Until now, one of the biggest warning risks was when online retailers did not inform about warranty conditions of products that sold them (see e.g. this article). According to the previous understanding of many courts, it should also be irrelevant if you as an online retailer did not even know that the manufacturer offers a certain guarantee(see this post).
Of course, this caused headaches for many online retailers.
A similar situation was also made for a dealer who was sued by the IDO Association at the Regional Court of Hanover. Astonishingly, the Regional Court of Hanover did not agree with the previous trend in the case-law.
The district court ruled that the trader would not be obliged to provide information if a (manufacturer) guarantee is neither advertised nor mentioned in the offer.
b. The only decisive factor is therefore whether every seller – i.e. also the one who makes no reference to an existing manufacturer’s guarantee – has to inform about it.
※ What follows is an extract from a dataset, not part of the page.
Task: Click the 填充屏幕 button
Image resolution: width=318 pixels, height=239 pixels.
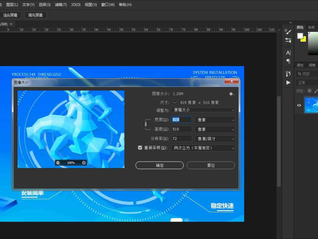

Neither the wording nor the meaning and purpose of Article 246a, Paragraph 1,100 of the 1 p. 1 ETUCGB would support such an obligation to provide information. In essence, this was based on the fact that the consumer would still be able to weigh up the pros and cons of the contract if he was unaware of the guarantee. That is quite convincing.
In principle, it is not the function of information obligations to provide legal advice to a consumer and to carry out a legal ‘favouritism’ for him, which is not objectively affordable.
However, many other courts justified the infringement on the grounds that an obligation to provide information would result from the fact that an entrepreneur would be spared effort if he did not have to compile information on the scope and conditions of a guarantee. The General Court also rejected this argument, since information obligations would not serve to impose a certain burden on all entrepreneurs.
It remains to be seen whether the verdict will be delivered at the next instance.